Let me say, in this explanation I use “CD-rom”, that is actually probably, a DVD-rom. Also I do not accept responsibility for any lack of success, or even if you completely obliterate your system, leaving you with an inert bit of hardware forever. That said, here is my explanation and I have mostly not fried any hard drives.

(mostly)

The first step in my opinion, is just go buy a second hard drive. Then download a Linux install CD from some place (I have ubuntu, there are a lot of places to unload a Linux CD however)

That is it.

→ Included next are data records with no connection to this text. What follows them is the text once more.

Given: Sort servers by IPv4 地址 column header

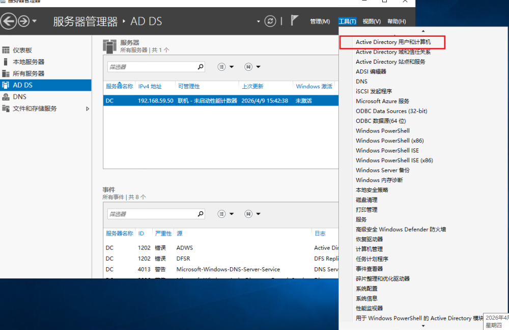Looking at the screenshot, I should point(150,87).
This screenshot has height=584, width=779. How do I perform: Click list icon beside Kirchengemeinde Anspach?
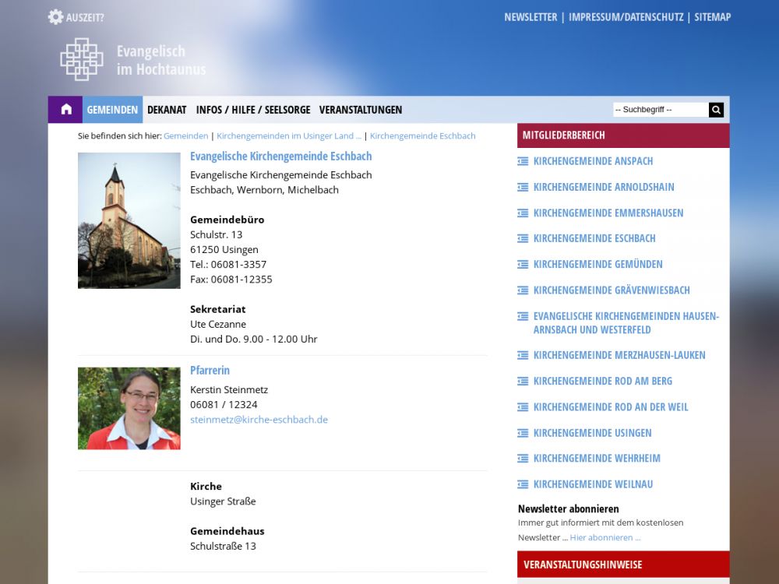pos(523,161)
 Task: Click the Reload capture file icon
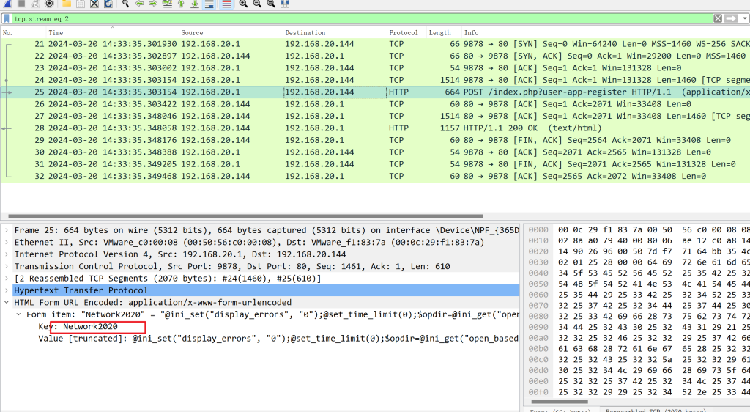pyautogui.click(x=108, y=4)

Have a blank extra hard drive, and (before you start) copy an install CD (DVD).

That’s all you need.

Remove your hard drive from your computer, which will keep your operating system 100% intact, unless you are completely lacking at basic repair skills. This involves removing some screws and some basic (very basic) mechanical effort. Very basic.

Put your new hard drive in your PC. Your computer is now no longer functioning, don’t worry. A blank hard drive. Then load your CD with the installation CD you saved.

Follow the instructions.

Others can probably offer advice, but this is my simple set of instructions.

My biggest suggestion is however, the extra install CD-rom needs to be copied first.

Or you will now have an inert bit of cool-looking plastic now on your desk.

One of those two... :D


12 posted on 01/24/2014 7:10:22 AM PST by Cringing Negativism Network ( http://www.census.gov/foreign-trade/balance/c5700.html#2013)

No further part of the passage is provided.